¿Láser o aguja?


Para la ocasión habíamos dispuesto los muebles en forma de L y sobre ellos, acomodados como podían, estaban sentados cerca de una docena de niños que llevaban en la cabeza coloridos gorros cónicos asegurados con un elástico bajo la barbilla. Era la fiesta por mi séptimo cumpleaños y la grabadora que amenizaba la reunión no sintonizaba bien las emisoras. Por eso mi madre resolvió que fuera donde un vecino para conseguir algo de música. El vecino, señalando un estante lleno de discos de vinilo, me animó a escoger los que necesitara; y yo, luego de examinar la colección por un rato, con inocencia pueril y expresión seria le dejé saber la incongruencia geométrica que me atravesaba: vecino, ¿y cómo los pongo en la casetera de la grabadora?
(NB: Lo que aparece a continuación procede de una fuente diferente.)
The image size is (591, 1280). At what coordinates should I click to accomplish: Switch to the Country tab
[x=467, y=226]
En los años siguientes, por la época de mis primeros bailes, una noche vi que sobre el brazo del tocadiscos había una moneda que se movía hacia el centro del disco a medida que la aguja deshilaba la espiral de música codificada en el vinilo. Las consolas de sonido eran un espacio para unos pocos iluminados y yo, que no pertenecía a ese selecto grupo sino a la subclase opaca de los bailadores del montón, entre vueltas y pasos me fui perfilando, con mañas de depredador me fui deslizando, ganando centímetros con cada inflexión de la cintura, con la única intención de ver la moneda de cerca. Tarde descubrí que aquello no era un adorno sino un apoyo técnico necesario para garantizar la fluidez de la música cuando algún surco encabritado del disco se interpusiera entre el goce y la pista de baile. Cuando por fin estuve de frente vi que la moneda estaba fuera de balance y amenazando con caer. Flaco favor le hice a la fiesta cuando, al intentar acomodar la moneda, las bocinas, sonando al máximo volumen, amplificaron por todo el recinto la torpeza de mis dedos en el chillido agónico de la aguja resbalando por el disco.
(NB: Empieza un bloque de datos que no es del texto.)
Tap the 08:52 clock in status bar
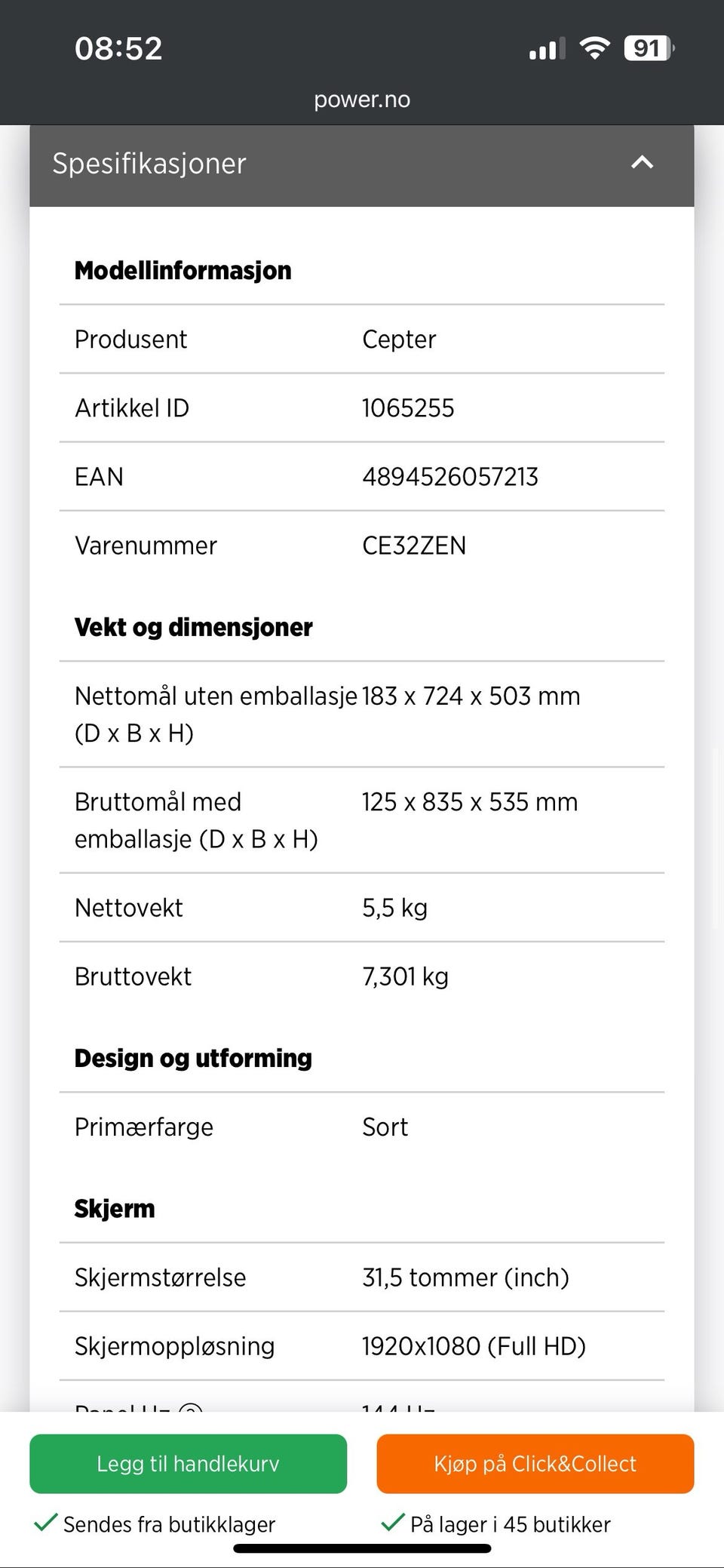 [118, 48]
Tiempo después, cuando por fin tuvimos en casa un modesto equipo de sonido propio, notamos que traía en el tornamesa un disco olvidado. Imagino que era uno de esos con que los vendedores prueban sus aparatos a los compradores escépticos; y así llegó hasta nosotros ─entre mercancías apiladas y pacas de ropa─ desde la remota población de Maicao. El disco, sin descripción ni etiqueta, tenía tres canciones por un lado y dos por el reverso y desde ese momento me sentí fascinado por el mecanismo ingenioso que extrae la música desde un plástico inerte. Como era el único disco, yo no hacía otra cosa que ponerlo de noche y de día abusando de las mismas canciones que ya tenían fastidiado a más de uno. Así, a fuerza de repetición, logré dominar el arte de levantar la aguja y volver a ponerla, sin ruido, en el punto álgido de la canción; me sentía parte de esa cofradía iluminada de manos de seda que administra las consolas de sonido. Pero un día, al volver de clases, no encontré el disco. Cuando pregunté, mi madre dijo con total naturalidad y sin mirarme a los ojos que ni idea, que buscara bien entre mis cosas porque ella llevaba días sin saber de ese bendito disco, y si se perdió, es porque así lo quería Dios.

En fin, gran parte de mis más lindos recuerdos están atados a las canciones viejas; canciones que conocí por el brillo del vinilo y por eso seguirá siendo el medio más efectivo para evocar mis nostalgias, y si eso fuera suficiente para garantizar la calidad del sonido, tal vez nunca habría vuelto la mirada hacia los discos compactos. Pero, aunque sé que para algunos las imperfecciones y el ruido de fondo que trae el vinilo hacen parte de su deleite musical, para mí es molesto ese chisporroteo de clicks. En este punto, con cierta flexibilidad diplomática por el aprecio a mis amigos y el respeto a los conocedores, debo decir que no abandono del todo la aguja y los discos de vinilo, pero, por encima de la nostalgia, a la hora de escuchar prefiero siempre la precisión del láser en los discos compactos. ¿Y usted qué prefiere?